Pasqua è una festa speciale.
Pasqua è bella e colorata, come la primavera.
Pasqua è rotonda come un uovo, che sa di cioccolato.
Pasqua è un giorno felice.
Pasqua è il risveglio delle gemme degli alberi che sbocciano.
Pasqua è divertimento ed invito a stare insieme con serenità.
Pasqua è un segno di pace.
Pasqua è una colomba bianca che ha nel becco un ramo d’ulivo.
Pasqua è l’arcobaleno, simbolo di perdono.
Pasqua è memoria dell’ultima cena.
Pasqua è il ricordo triste della sua morte in croce.

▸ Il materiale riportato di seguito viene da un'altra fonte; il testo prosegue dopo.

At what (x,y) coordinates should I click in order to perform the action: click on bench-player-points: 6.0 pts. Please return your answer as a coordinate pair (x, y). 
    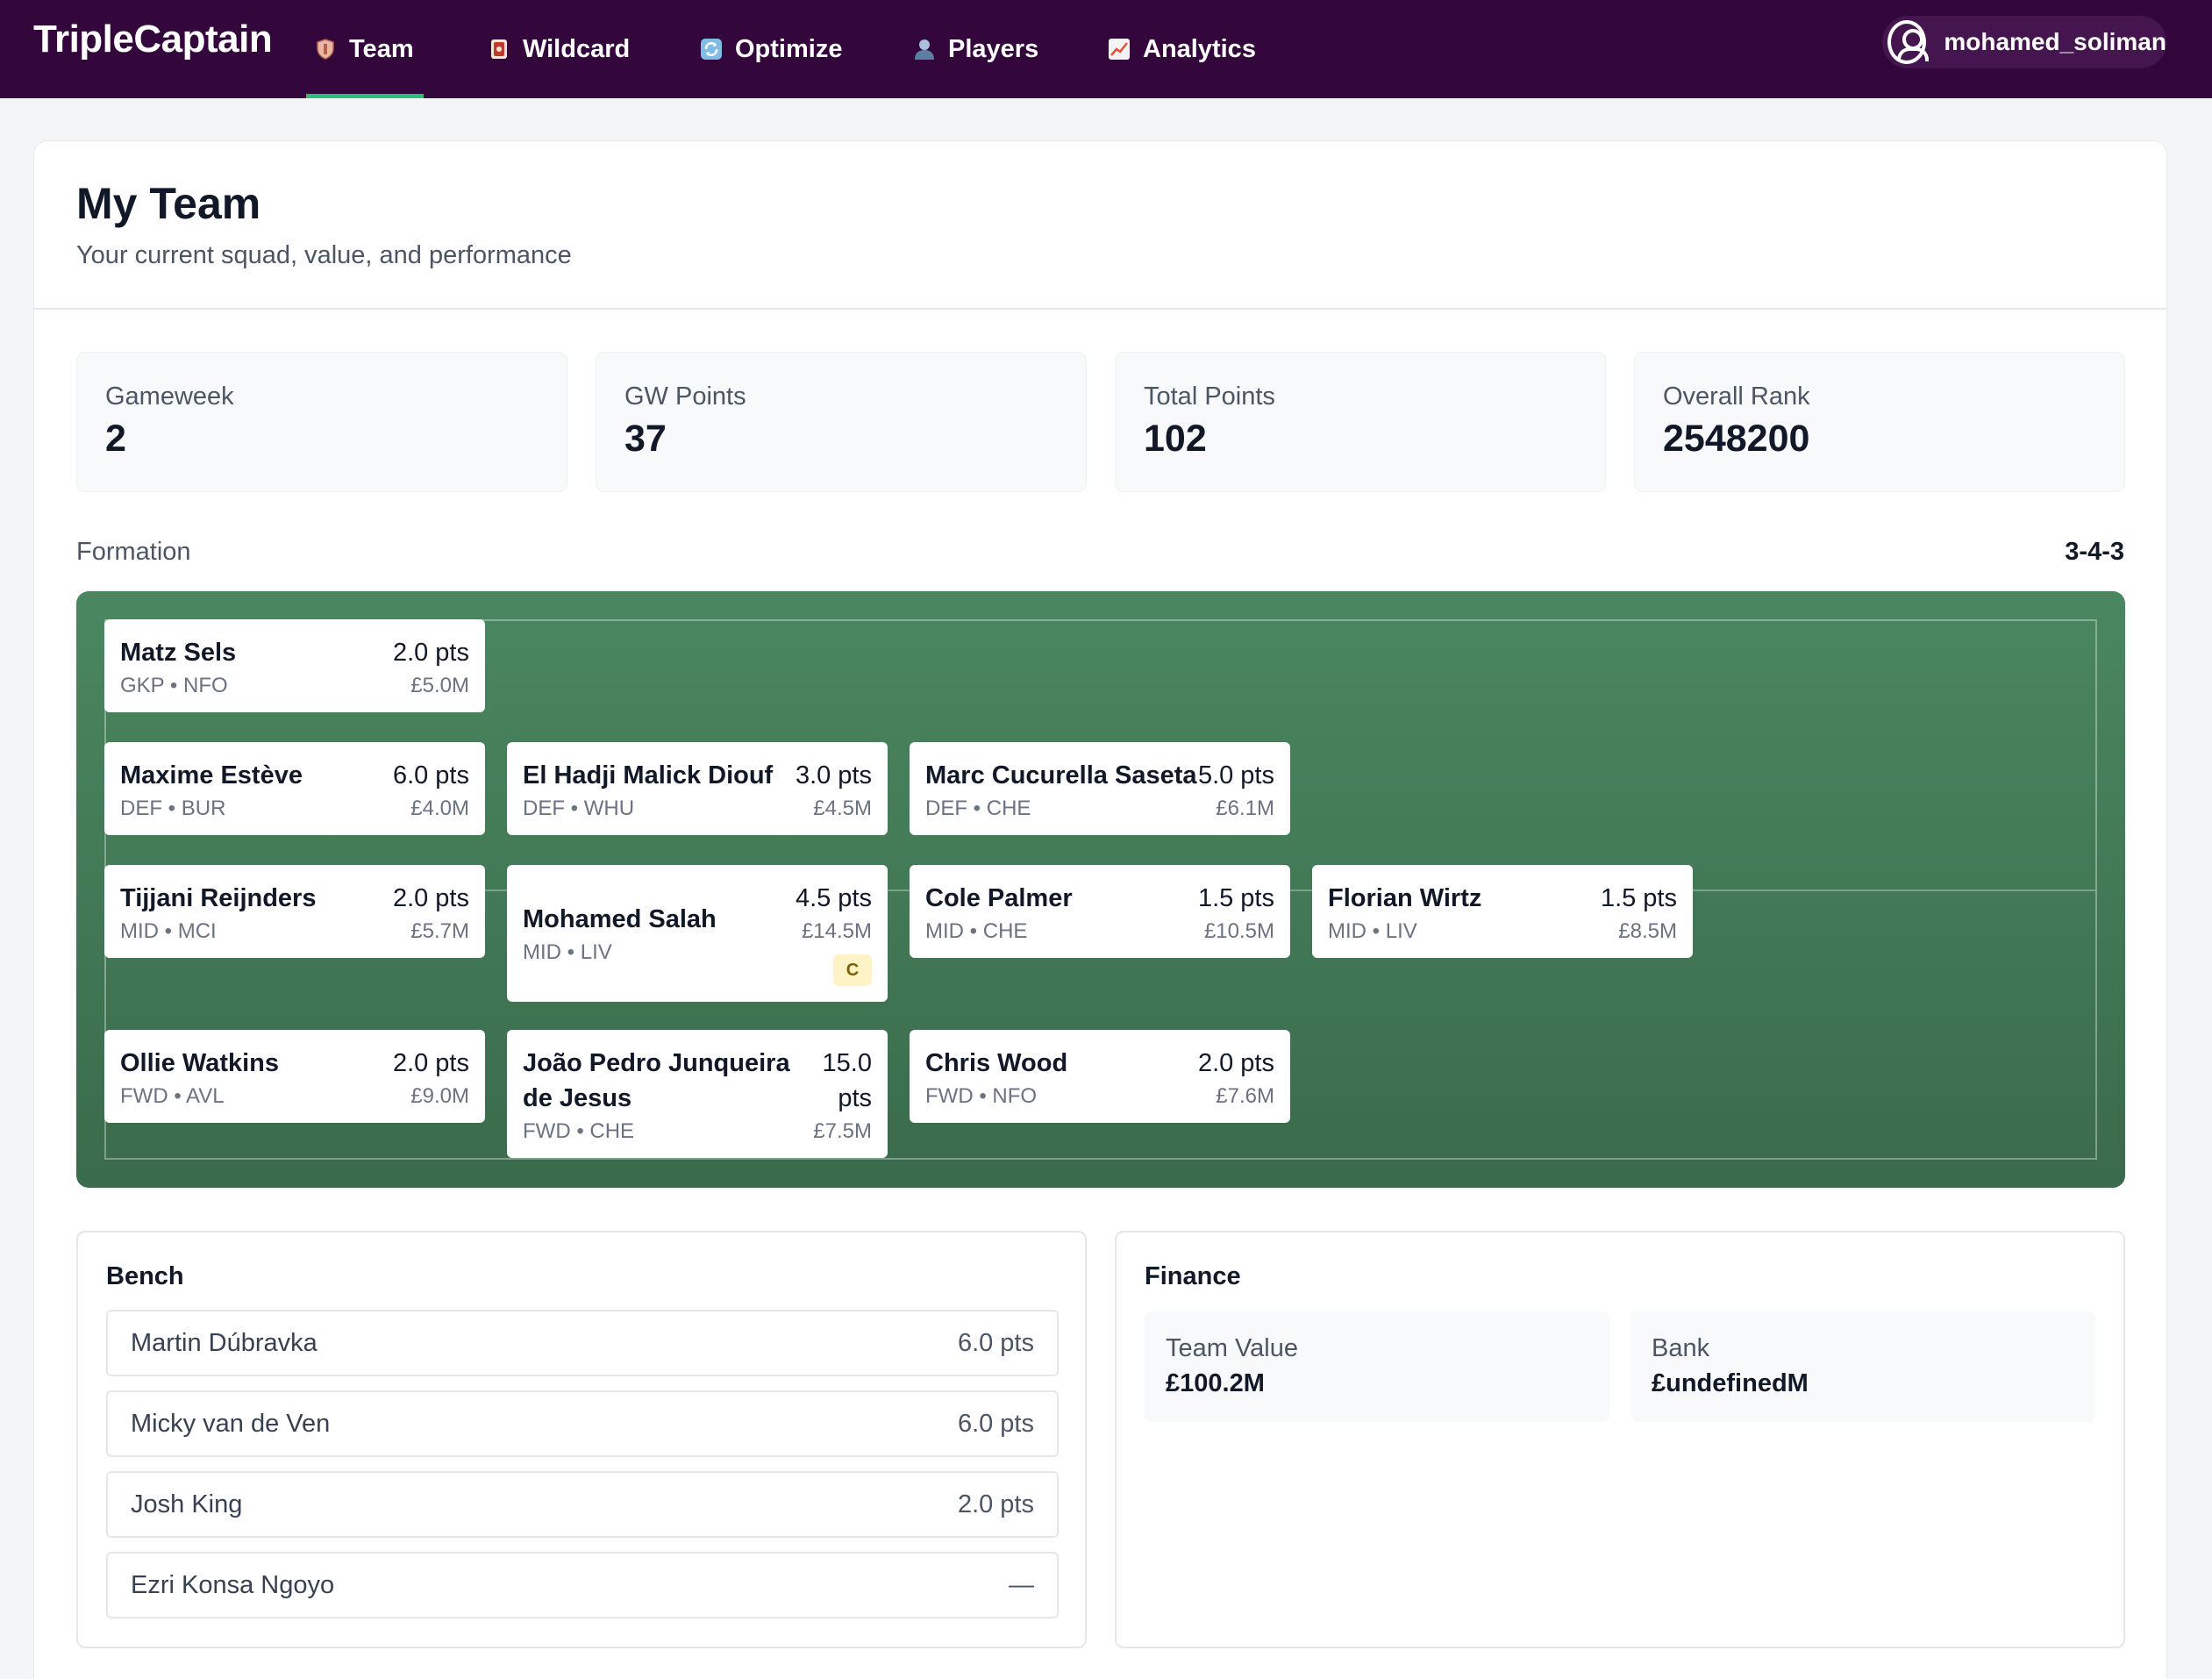
    Looking at the image, I should click on (996, 1424).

Pasqua è resurrezione, è vita senza fine
Pasqua è la vita felice festa di Risurrezione e conciliazione
possa portare a Tutti Voi che mi leggete tanta pace e serenità.
Auguri…..
cordialmente Giorgio Cortese

Donare il sangue, salvare una vita!
La donazione del sangue è un atto livero, anonimo, gratuito e responsabile. Ma chi mi legge cosa può fare? Semplicemente diventare donatore. Se venite a donare a Favria, nel punto prelievo del cortile interno del Comune, Mercoledì mattina 15 aprile, dalle ore 8 alle ore 11,30. Ti ricordo che il sangue è un elemento insostituibile per il nostro organismo che si rinnova continuamente. Il sangue non può essere riprodotto in laboratorio. Una piccola parte può essere donata periodicamente senza alcun danno per l’organismo. Ti ricordo che per moltissime persone una trasfusione rappresenta il solo mezzo per salvare la propria vita.. Pensa che ci sono persone che devono continuamente ricorrere alle trasfusioni per aver una speranza per garantirsi un futuro. Ricordo che chiunque viene a donare il sangue ha diritto alla giustifica sia per il lavoro che per la scuola per la giornata persa. Per i nuovi donatori, oggetto di donazione differita, la prima volta fanno solo gli esami e per chi viene a fare gli esami ha diritto a due ore di permesso. Viena data una colazione gratuita a tutti i donatori, e allora Tu che mi leggi che aspetti viene a donare e porta un amico, la richiesta di sangue non conosce la crisi e non va mai in vacanza
Grazie
Favria 6.04.2015 Giorgio Cortese

Quando dono, dono con gioia, e in quella gioia sta la mia ricompensa.